## Task requirements:
a) According to the testimony, how many years of the speaker's life were spent in prison?
b) In the testimony, copy the passage from "I don't about" to "all for listening.", substituting "gratitude" for "appreciation".

====== Text under study ======

So in the end, I listened to the deliberation for hours. And I can hear two women shouting in the deliberation room. And what I can hear from sitting at that table was they were yelling, This is ridiculous this makes no sense. I didn't what was going on in the deliberation room, but when the jurors walked out, I saw two women crying, and I knew right there that my fate had been sealed. So they walked out, and I remember when they read the guilty verdict, I just dropped, and I cried like I held-- I hadn't cried in a year and nine months because being in jail, you have to maintain a tough image because things happen. And you have to be ready to protect yourself at all times.

So I couldn't show any fear. I was scared to death in that place, but I couldn't show no one. But when they read that guilty verdict, I just dropped my head on the table and I cried. I cried for all those months that I was in that place. And I remember just feeling numb. And as we talked about earlier, I was living two realities at one time, if this makes sense. I was the person actually going through this, and I was also a person who was watching the person going through this because I had to emotionally detach myself from it in order to effectively assist my attorneys in helping me get out of prison.

And it was very difficult because no matter how much I tried to look at it from a legal standpoint, it was me. I had to look at my parents when they came to visit me, and we all were pretending. They were pretending for me that everything was OK because they didn't want me to worry. And of course, I pretended for them because I didn't want them to worry. And then I met my wife, and I started pretending for her. I didn't want her to worry. And in the end, what I learned was that if we all just start wanting for others what we want for ourselves, this type of thing wouldn't happen.

If those folks who were sitting in that jury would have saw me as their son, or would have saw me as their neighbor, or part of their community, then I think that they would have viewed this from a different lens, if that makes sense. But that's not what happened. And as a result, I spent 21 years of my life in prison.

And I don't feel sorry for myself. I made myself two promises when I got in that place. What I prayed to, what I prayed to, and I asked for two things. I said, number one, Protect me from myself because I don't what I'm capable of. I don't know what fear can bring you because I was scared to death. And number two, I said, Don't let me become black-hearted hearted. I don't want to be bitter. I don't want to be mad and angry, because I see where anger takes a person. I don't like the way anger feels.

KIM FORDE- MAZRUI:

I don't about y'all, but in prison, you see things that you want to forget, but you can't. And even today, I'm out, I enjoy being free. Matter of fact, I think I have a great-- I can't speak for no one else, but I have a great appreciation for everything, even the smallest things. But there are times where I find myself remembering things that brings me back to a different place. So I think that's it. Thank you all for listening.

[APPLAUSE]

Wow, thank you very much for that powerful testimony. So this is a law school, so how does or how should the courts deal with the kind of evidence that was used against Mr. Phipps? And we have our own Professor Daryl Brown to speak to that. And again, in the interest of time, we'll keep it short. I'll just mention, his areas of teaching and scholarship include criminal law, criminal procedure, and evidence, and he's published a long list of articles. He's also one of our graduates, by the way. But he's also known for his outstanding book, Free Market Criminal Justice, How Democracy and Laissez Faire Undermine the Rule of Law. And by the way, the speakers should feel free to either speak from where they're sitting or come to the podium.

====== Data for analysis ======

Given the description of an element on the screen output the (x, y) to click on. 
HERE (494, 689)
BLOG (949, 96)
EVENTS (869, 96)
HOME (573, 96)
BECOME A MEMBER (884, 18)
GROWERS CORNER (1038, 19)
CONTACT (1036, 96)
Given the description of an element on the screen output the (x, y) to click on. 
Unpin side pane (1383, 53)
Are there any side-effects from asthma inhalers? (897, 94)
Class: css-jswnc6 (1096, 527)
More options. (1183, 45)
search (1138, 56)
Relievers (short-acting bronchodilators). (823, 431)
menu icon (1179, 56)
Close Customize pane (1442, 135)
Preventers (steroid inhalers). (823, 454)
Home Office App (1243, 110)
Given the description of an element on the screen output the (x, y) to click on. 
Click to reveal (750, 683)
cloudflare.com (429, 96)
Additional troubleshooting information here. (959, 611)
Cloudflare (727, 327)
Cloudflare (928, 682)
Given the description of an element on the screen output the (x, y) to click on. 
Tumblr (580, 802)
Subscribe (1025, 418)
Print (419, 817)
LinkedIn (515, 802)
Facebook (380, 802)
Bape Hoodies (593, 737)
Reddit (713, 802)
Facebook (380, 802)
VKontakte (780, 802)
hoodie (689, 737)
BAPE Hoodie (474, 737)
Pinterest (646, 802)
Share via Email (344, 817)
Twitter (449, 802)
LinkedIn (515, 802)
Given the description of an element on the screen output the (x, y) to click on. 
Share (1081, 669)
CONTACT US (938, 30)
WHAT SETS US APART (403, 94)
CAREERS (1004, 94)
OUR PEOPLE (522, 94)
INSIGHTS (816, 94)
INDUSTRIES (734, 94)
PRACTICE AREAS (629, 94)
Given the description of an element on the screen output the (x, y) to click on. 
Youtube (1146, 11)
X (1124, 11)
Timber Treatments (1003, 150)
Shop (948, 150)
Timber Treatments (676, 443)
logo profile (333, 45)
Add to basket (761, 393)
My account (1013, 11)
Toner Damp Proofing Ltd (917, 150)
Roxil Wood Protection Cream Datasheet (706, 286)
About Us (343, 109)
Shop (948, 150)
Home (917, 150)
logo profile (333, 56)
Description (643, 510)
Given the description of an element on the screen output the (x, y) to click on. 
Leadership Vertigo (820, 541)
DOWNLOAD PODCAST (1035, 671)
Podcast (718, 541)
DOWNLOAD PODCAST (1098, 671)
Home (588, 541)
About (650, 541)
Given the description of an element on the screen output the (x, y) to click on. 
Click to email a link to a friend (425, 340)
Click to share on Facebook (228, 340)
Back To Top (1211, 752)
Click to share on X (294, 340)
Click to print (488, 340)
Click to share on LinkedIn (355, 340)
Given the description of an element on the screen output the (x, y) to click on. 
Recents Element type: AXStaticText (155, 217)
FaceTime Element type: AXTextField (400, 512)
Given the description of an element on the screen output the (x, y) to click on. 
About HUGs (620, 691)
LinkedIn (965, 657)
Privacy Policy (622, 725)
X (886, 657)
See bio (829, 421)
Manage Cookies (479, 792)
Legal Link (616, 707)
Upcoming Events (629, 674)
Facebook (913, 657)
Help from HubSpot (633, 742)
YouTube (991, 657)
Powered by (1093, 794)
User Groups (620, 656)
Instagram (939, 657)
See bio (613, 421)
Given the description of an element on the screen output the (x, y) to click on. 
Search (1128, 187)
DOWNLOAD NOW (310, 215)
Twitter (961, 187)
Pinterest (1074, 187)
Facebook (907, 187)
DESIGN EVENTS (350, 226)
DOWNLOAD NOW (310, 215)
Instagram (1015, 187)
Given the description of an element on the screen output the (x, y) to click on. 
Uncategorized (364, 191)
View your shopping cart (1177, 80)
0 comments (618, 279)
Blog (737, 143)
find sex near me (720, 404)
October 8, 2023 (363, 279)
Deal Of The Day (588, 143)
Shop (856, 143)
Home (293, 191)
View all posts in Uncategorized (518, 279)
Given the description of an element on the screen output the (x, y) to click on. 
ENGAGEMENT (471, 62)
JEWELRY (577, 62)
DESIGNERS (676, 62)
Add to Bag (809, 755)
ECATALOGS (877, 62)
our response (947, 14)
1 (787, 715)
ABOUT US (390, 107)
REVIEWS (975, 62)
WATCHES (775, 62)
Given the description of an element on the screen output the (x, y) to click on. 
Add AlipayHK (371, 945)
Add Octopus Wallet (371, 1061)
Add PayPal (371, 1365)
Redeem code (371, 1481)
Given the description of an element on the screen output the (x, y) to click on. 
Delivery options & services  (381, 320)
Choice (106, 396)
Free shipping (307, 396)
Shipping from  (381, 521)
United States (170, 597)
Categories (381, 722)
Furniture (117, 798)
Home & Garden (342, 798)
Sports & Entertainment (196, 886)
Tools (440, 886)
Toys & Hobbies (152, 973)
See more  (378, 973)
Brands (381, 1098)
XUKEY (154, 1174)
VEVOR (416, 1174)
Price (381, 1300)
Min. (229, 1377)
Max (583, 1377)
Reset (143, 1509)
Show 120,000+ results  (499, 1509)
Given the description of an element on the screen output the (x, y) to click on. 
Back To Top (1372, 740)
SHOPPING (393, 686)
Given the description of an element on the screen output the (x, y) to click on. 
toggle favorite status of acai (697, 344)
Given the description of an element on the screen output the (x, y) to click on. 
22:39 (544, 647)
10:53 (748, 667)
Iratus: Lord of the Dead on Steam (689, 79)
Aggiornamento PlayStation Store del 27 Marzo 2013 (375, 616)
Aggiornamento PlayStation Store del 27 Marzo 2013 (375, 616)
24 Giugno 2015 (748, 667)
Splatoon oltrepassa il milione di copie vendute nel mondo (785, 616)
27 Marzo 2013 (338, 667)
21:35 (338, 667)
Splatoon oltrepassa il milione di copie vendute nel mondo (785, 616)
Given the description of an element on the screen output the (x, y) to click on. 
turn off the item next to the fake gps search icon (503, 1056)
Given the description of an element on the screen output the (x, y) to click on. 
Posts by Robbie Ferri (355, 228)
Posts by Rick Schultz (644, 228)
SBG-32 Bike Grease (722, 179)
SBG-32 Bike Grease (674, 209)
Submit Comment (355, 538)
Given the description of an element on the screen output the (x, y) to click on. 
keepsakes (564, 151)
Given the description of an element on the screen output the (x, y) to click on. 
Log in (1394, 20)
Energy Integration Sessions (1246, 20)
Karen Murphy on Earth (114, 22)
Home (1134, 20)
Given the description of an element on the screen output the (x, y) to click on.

======

## Completed exercise:
a) 21 years

b)
I don't about y'all, but in prison, you see things that you want to forget, but you can't. And even today, I'm out, I enjoy being free. Matter of fact, I think I have a great-- I can't speak for no one else, but I have a great gratitude for everything, even the smallest things. But there are times where I find myself remembering things that brings me back to a different place. So I think that's it. Thank you all for listening.